There’s nothing quite as panic-inducing as the moment you realise your keys are nowhere to be found and that you’re now locked out of your home. It’s a huge inconvenience, and one that always seems to happen at the worst possible time…
What to do if you’re locked out of your house
- Although it’s always best to keep your property as secure as possible (especially as if you’re burgled, an unsecured property could invalidate your home insurance), it’s worth checking if there’s an alternate way in – have you left a window unlocked that you can shimmy your way in through?
- Keep a spare key with a friend or neighbour that you can use in emergencies (obviously if you’re already locked out, this advice isn’t particularly helpful!)
- Hide a key in a safe place – find an inconspicuous spot in your garden to stash a spare set of keys, or purchase a lockbox.
- Unfortunately, if you’ve exhausted all other ways in, your only other option is to call a locksmith.
Windows can get smashed and shattered by any number of things. However, whether it’s a stray football that’s caused the damage, or something more sinister such as burglary or vandalism, broken windows always present a massive security risk to your property. They should be addressed and repaired as quickly as possible.

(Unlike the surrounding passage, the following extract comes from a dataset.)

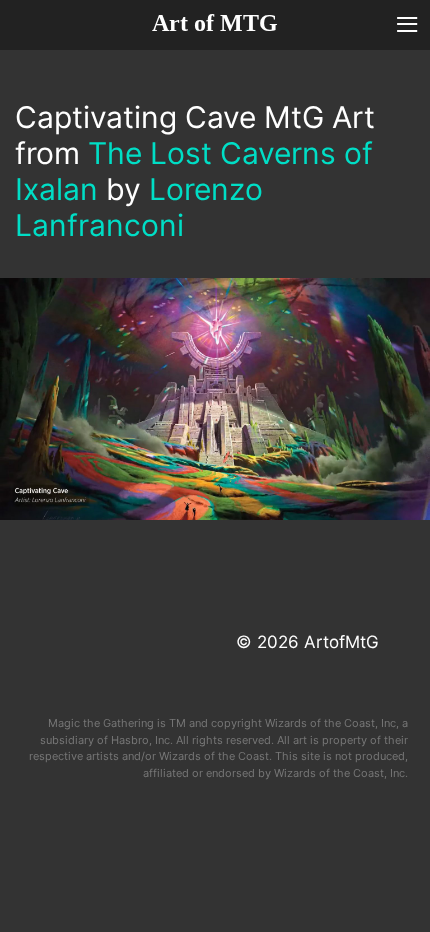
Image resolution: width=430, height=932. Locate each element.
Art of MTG (215, 23)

What to do if your window is smashed
- If the window was smashed during a robbery or by vandals, you should call the police immediately so that they can investigate the crime. You’ll also be able to get a crime reference number for insurance purposes.
- Wear heavy duty gloves before touching any glass.
- Clear away any broken glass to avoid anyone being injured by accidentally stepping in it.
- Cover the broken window with layers of bin bags and tape them into place.
- Board up windows with plywood as a temporary solution.
- Call a glazier and get the window repaired as soon as you can.